[R] sorting variable names containing digits

Mon Dec 22 03:57:32 CET 2008

Dear Gabor,

Thanks for this -- I was unaware of mixedsort(). As you point out,
however, mixedsort() doesn't cover all of the cases in which I'm
interested and which are handled by mysort().

Regards,
 John

On Sun, 21 Dec 2008 20:51:17 -0500
 "Gabor Grothendieck" <ggrothendieck at gmail.com> wrote:
> mixedsort in gtools will give the same result as mysort(s) but
> differs in the case of t.
> 
> On Sun, Dec 21, 2008 at 8:33 PM, John Fox <jfox at mcmaster.ca> wrote:
> > Dear r-helpers,
> >
> > I'm looking for a way of sorting variable names in a "natural"
> order, when
> > the names are composed of digits and other characters.
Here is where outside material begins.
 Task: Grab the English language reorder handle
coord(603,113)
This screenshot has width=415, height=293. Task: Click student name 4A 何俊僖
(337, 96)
I know that
> this is a
> > vague idea, and that sorting character strings is a complex topic,
> but
> > perhaps a couple of examples will clarify what I mean:
> >
> >> s <- c("x1b", "x1a", "x02b", "x02a", "x02", "y1a1", "y10a2",
> > +   "y10a10", "y10a1", "y2", "var10a2", "var2", "y10")
> >
> >> sort(s)
> >  [1] "var10a2" "var2"    "x02"     "x02a"    "x02b"    "x1a"
> >  [7] "x1b"     "y10"     "y10a1"   "y10a10"  "y10a2"   "y1a1"
> > [13] "y2"
> >
> >> mysort(s)
> >  [1] "var2"    "var10a2" "x1a"     "x1b"     "x02"     "x02a"
> >  [7] "x02b"    "y1a1"    "y2"      "y10"     "y10a1"   "y10a2"
> > [13] "y10a10"
> >
> >> t <- c("q10.1.1", "q10.2.1", "q2.1.1", "q10.10.2")
> >
> >> sort(t)
> > [1] "q10.1.1"  "q10.10.2" "q10.2.1"  "q2.1.1"
> >
> >> mysort(t)
> > [1] "q2.1.1"   "q10.1.1"  "q10.2.1"  "q10.10.2"
> >
> > Here, sort() is the standard R function and mysort() is a
> replacement, which
> > sorts the names into the order that seems natural to me, at least
> in the
> > cases that I've tried:
> >
> > mysort <- function(x){
> >  sort.helper <- function(x){
> >    prefix <- strsplit(x, "[0-9]")
> >    prefix <- sapply(prefix, "[", 1)
> >    prefix[is.na(prefix)] <- ""
> >    suffix <- strsplit(x, "[^0-9]")
> >    suffix <- as.numeric(sapply(suffix, "[", 2))
> >    suffix[is.na(suffix)] <- -Inf
> >    remainder <- sub("[^0-9]+", "", x)
> >    remainder <- sub("[0-9]+", "", remainder)
> >    if (all (remainder == "")) list(prefix, suffix)
> >    else c(list(prefix, suffix), Recall(remainder))
> >    }
> >  ord <- do.call("order", sort.helper(x))
> >  x[ord]
> >   }
> >
> > I have a couple of applications in mind, one of which is
> recognizing
> > repeated-measures variables in "wide" longitudinal datasets, which
> often are
> > named in the form x1, x2, ... , xn.
> >
> > mysort(), which works by recursively slicing off pairs of non-digit
> and
> > digit strings, seems more complicated than it should have to be,
> and I
> > wonder whether anyone has a more elegant solution. I don't think
> that
> > efficiency is a serious issue for the applications I'm considering,
> but of
> > course a more efficient solution would be of interest.
> >
> > Thanks,
> >  John
> >
> > ------------------------------
> > John Fox, Professor
> > Department of Sociology
> > McMaster University
> > Hamilton, Ontario, Canada
> > web: socserv.mcmaster.ca/jfox
> >
> > ______________________________________________
> > R-help at r-project.org mailing list
> > https://stat.ethz.ch/mailman/listinfo/r-help
> > PLEASE do read the posting guide
> http://www.R-project.org/posting-guide.html
> > and provide commented, minimal, self-contained, reproducible code.
> >

--------------------------------
John Fox, Professor
Department of Sociology
McMaster University
Hamilton, Ontario, Canada
http://socserv.mcmaster.ca/jfox/